Set of tasks:
(a) Determine whether each statement below agrees with the passage on normalizing meteorological features. For each, answer yes or no and quote the words of the passage that decide it: (i) the percentile value is computed relative to the current day's maximum value; (ii) the percentile value is calculated for each hourly sample; (iii) the normalization depends on the domain-specific units of each meteorological feature.
(b) Transcribe the portion of the passage on normalizing meteorological features that opens with the words containing "To use these" and closes with "each meteorological feature.".

Text excerpt:
↓
To use these meteorological features within the model, we must transform the array format of the meteorological features into hourly meteorological graphs for the GCN model. First, since each of the meteorological features are recorded in terms of their respective units, we normalize the various units of these meteorological features. To normalize the units, we calculate each data point’s percentile value with respect to the previous day’s maximum value. This percentile value is calculated for each hourly sample and is the ratio between the current sample’s raw value and the metric’s maximum value across all 24 samples for the previous day. In this way, we retain the important meteorological information relative to each metric without relying on the domain-specific units of each meteorological feature.
↑
Raw records:
↓
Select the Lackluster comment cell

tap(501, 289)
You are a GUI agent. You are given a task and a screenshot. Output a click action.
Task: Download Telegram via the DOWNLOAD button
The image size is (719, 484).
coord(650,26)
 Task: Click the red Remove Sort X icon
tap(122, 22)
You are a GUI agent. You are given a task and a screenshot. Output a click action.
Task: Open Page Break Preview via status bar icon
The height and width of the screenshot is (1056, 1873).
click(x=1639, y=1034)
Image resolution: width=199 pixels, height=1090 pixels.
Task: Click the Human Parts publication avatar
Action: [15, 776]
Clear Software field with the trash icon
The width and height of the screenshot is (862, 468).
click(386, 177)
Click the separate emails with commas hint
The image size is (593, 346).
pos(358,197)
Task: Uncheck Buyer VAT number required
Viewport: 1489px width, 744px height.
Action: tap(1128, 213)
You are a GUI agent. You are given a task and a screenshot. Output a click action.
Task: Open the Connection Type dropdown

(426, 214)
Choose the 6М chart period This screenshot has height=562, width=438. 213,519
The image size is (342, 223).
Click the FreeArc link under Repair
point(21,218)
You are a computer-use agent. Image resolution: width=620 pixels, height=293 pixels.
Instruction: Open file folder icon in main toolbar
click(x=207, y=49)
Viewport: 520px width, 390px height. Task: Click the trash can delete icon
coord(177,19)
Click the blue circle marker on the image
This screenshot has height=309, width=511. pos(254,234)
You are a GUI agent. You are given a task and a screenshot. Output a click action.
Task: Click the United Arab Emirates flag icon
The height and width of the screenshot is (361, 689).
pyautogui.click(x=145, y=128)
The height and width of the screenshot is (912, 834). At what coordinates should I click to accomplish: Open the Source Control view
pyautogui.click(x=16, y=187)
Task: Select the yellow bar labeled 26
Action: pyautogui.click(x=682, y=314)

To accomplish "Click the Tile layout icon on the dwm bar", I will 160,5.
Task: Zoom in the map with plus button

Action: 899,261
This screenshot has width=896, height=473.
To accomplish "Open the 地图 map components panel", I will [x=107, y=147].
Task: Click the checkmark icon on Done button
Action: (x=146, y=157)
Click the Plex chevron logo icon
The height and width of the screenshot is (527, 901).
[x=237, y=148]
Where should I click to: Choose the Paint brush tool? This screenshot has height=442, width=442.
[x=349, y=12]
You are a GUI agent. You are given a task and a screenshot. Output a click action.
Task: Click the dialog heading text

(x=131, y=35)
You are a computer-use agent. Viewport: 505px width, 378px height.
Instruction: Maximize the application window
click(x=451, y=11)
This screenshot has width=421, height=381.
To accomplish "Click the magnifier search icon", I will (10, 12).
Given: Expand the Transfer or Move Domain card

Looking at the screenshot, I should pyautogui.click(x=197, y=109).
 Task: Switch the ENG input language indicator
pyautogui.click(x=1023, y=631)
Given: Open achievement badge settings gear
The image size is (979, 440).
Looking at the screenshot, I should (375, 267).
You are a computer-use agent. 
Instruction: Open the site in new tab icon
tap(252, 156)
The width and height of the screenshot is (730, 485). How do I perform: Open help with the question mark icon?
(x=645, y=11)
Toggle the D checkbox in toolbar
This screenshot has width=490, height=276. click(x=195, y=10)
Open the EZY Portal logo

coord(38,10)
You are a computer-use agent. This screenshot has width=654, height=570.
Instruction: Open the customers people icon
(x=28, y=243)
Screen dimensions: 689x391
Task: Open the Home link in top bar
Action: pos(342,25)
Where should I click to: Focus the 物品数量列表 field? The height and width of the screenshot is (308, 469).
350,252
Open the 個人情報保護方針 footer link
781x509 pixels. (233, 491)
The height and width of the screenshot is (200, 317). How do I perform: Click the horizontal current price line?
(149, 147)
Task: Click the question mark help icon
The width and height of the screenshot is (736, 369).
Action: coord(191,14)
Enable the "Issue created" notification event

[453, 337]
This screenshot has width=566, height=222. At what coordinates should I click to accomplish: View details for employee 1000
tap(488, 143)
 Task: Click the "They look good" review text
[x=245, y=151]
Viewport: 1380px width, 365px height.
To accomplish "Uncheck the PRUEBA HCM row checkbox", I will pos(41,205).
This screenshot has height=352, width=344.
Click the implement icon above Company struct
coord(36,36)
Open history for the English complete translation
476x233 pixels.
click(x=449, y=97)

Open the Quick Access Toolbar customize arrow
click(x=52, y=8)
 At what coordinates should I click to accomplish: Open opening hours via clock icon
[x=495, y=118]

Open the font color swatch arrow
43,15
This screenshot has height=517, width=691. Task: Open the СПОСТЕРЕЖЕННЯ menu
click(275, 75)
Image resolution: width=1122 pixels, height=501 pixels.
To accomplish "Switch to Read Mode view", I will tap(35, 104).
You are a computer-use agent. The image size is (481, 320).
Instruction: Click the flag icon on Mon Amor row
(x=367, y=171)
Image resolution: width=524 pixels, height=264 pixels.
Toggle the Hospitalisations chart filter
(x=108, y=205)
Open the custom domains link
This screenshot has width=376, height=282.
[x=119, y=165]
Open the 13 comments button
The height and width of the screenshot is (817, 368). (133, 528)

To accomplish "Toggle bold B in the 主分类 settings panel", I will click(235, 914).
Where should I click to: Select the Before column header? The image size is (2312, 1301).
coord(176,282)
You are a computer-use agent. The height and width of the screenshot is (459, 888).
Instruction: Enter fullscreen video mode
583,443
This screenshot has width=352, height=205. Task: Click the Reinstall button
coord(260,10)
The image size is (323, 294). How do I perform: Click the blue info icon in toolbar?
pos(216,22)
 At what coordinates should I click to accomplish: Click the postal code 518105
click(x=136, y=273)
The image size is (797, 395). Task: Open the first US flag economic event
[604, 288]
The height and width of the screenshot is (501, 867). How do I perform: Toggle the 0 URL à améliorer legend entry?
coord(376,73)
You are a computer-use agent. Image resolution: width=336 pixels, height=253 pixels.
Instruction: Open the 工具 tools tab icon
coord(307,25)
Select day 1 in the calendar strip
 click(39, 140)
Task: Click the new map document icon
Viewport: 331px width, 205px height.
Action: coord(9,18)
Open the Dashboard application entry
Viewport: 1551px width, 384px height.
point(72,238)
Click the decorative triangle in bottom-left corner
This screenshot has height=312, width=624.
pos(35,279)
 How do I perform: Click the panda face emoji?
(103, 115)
↑
Final results:
(a)
(i) No: "with respect to the previous day’s maximum value"
(ii) Yes: "This percentile value is calculated for each hourly sample"
(iii) No: "without relying on the domain-specific units of each meteorological feature"

(b)
To use these meteorological features within the model, we must transform the array format of the meteorological features into hourly meteorological graphs for the GCN model. First, since each of the meteorological features are recorded in terms of their respective units, we normalize the various units of these meteorological features. To normalize the units, we calculate each data point’s percentile value with respect to the previous day’s maximum value. This percentile value is calculated for each hourly sample and is the ratio between the current sample’s raw value and the metric’s maximum value across all 24 samples for the previous day. In this way, we retain the important meteorological information relative to each metric without relying on the domain-specific units of each meteorological feature.